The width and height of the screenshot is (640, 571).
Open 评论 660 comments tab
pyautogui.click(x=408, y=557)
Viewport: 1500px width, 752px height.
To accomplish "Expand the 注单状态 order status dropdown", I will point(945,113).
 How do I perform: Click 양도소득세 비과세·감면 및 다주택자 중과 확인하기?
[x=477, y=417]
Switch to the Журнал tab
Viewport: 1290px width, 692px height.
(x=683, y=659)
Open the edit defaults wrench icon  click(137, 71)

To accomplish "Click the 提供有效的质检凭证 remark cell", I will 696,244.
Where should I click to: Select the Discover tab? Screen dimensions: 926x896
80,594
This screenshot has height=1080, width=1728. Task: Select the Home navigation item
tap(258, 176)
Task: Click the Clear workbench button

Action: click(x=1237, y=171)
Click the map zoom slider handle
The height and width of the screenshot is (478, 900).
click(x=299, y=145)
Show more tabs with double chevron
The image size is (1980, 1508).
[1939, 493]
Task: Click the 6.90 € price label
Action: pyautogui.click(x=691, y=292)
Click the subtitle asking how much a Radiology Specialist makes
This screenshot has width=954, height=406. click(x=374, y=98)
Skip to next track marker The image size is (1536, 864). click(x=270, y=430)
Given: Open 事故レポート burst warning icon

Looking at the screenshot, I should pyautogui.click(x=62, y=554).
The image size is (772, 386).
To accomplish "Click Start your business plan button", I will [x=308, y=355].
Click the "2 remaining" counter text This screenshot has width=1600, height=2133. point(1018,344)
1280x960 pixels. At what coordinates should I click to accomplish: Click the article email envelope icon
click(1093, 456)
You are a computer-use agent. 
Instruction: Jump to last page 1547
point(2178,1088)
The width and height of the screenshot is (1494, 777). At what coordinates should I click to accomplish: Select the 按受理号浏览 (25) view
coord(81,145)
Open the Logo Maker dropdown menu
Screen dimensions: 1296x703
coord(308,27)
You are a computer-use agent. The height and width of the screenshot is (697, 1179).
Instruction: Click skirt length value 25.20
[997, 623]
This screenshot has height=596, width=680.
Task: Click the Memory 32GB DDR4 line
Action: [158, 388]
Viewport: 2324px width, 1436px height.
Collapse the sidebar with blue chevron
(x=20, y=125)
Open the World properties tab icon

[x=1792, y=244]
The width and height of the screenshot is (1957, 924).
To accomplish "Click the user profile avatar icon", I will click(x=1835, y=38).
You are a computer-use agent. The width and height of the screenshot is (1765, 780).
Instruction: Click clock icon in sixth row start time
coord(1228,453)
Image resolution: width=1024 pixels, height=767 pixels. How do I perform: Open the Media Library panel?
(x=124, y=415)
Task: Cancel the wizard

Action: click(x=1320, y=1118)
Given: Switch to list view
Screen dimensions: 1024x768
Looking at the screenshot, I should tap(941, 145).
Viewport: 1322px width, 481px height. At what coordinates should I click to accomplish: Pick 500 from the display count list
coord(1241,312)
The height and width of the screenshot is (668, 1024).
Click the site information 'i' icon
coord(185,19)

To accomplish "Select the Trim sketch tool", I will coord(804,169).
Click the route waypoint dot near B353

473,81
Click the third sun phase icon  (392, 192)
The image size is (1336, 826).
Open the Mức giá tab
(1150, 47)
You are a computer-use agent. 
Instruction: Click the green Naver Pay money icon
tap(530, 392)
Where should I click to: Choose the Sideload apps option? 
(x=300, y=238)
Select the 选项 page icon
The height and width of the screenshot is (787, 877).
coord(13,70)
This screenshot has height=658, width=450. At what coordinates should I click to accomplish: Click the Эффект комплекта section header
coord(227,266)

▶ _The request_
Output the lines of the listing exactly as they appear, starting at the line containing "Given: Open 事故レポート burst warning icon" and ending at the line containing "coord(308,27)".

▶ _Correct response_
Given: Open 事故レポート burst warning icon

Looking at the screenshot, I should pyautogui.click(x=62, y=554).
The image size is (772, 386).
To accomplish "Click Start your business plan button", I will [x=308, y=355].
Click the "2 remaining" counter text This screenshot has width=1600, height=2133. point(1018,344)
1280x960 pixels. At what coordinates should I click to accomplish: Click the article email envelope icon
click(1093, 456)
You are a computer-use agent. 
Instruction: Jump to last page 1547
point(2178,1088)
The width and height of the screenshot is (1494, 777). At what coordinates should I click to accomplish: Select the 按受理号浏览 (25) view
coord(81,145)
Open the Logo Maker dropdown menu
Screen dimensions: 1296x703
coord(308,27)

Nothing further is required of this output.